Pedro Bernardo traveled up and down the Amazon River by canoe selling Christian books to the villagers he passed. At night he’d find a quiet nook by a protected bank, tie his boat to a tree limb, and drift to sleep amid the muffled sounds of the jungle.
Early one morning he discovered that he’d tied his canoe to a very dangerous tree. No, the limbs and leaves weren’t the problem. It was what lived in the tree that almost cost him his life.
The sting of the fire ant can burn like a flame. If enough of the large creatures sting you, you die. As Pedro slumbered under that particular tree that night, an army of fire ants began marching down the rope, heading straight for the weary literature evangelist.
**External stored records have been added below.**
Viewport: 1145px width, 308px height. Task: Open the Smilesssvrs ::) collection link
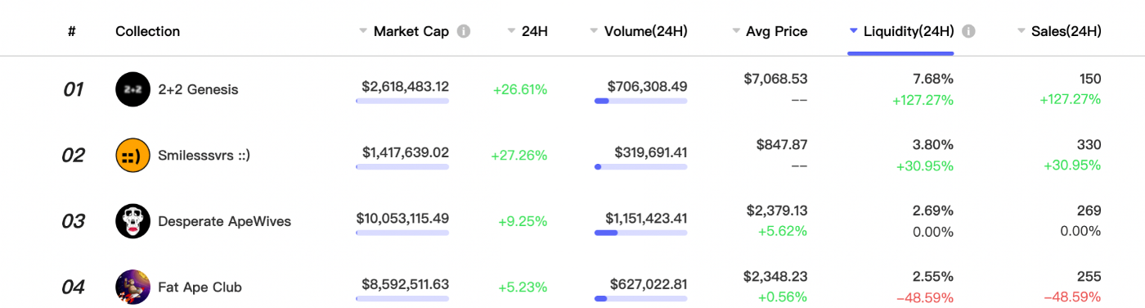click(204, 155)
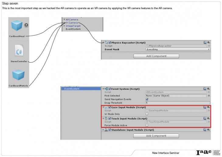Viewport: 222px width, 157px height.
Task: Click the Standalone Input Module help icon
Action: pos(205,130)
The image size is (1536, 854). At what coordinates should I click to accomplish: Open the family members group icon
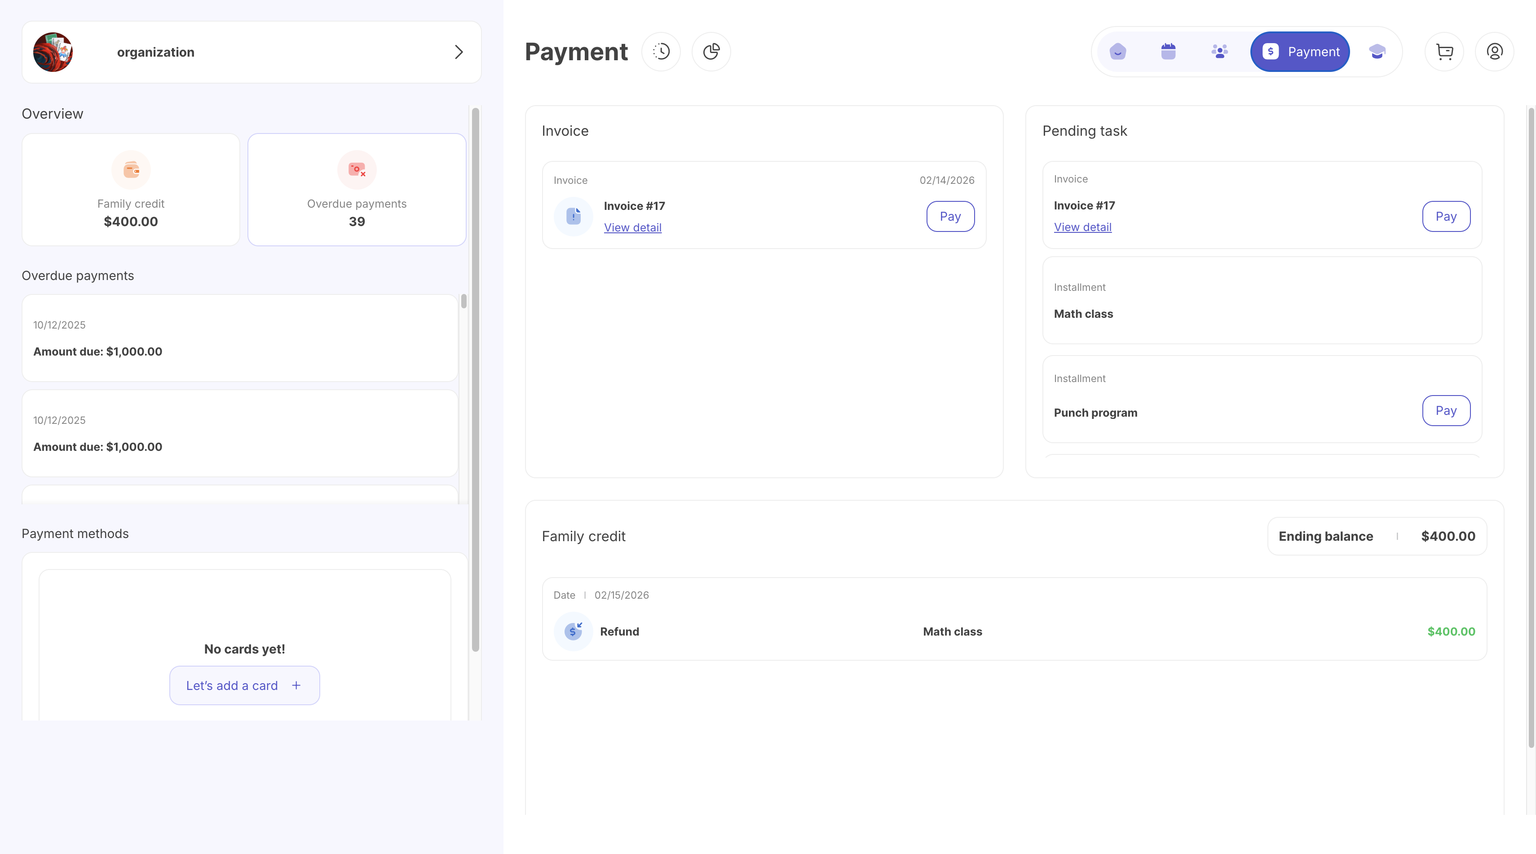tap(1219, 52)
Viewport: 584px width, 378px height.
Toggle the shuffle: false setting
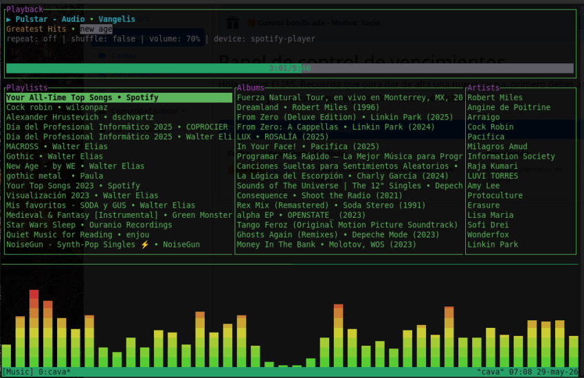coord(103,38)
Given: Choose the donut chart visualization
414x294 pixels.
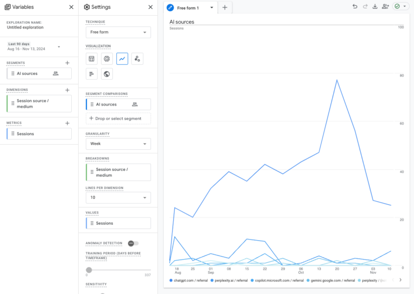Looking at the screenshot, I should click(x=107, y=59).
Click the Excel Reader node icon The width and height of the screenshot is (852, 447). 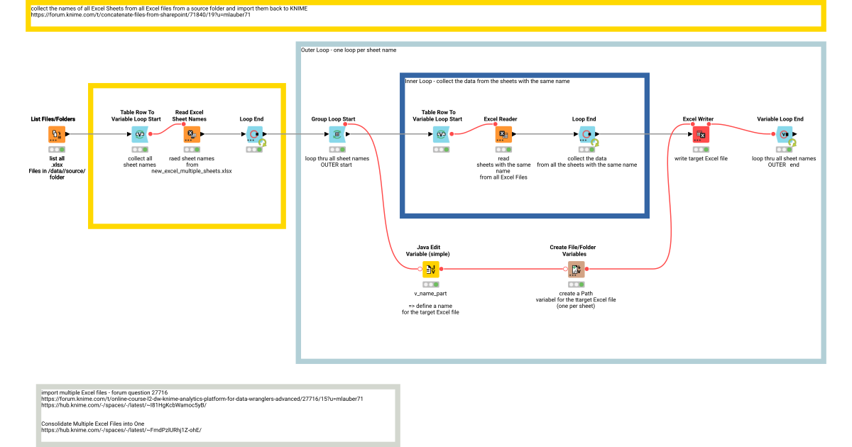point(503,134)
At that moment a gentle breeze drifted across the waters, pushing the free end of the canoe around until it came to rest against the limb of another tree. Unknown to the slumbering Christian, this tree contained a colony of black ants—deadly enemies of the fire ants. A new army swarmed down the limb, boarded the canoe, and met the fire ants just a couple feet from Pedro’s head.
All night long a fierce, silent war raged, with casualties on both sides. At dawn, when Pedro awakened, he rolled over to discover that his canoe had been a battleground and was littered with dead and dying fire ants. Their black cousins had gained the upper hand and driven the red army out of the canoe, back up the rope, and into their own tree.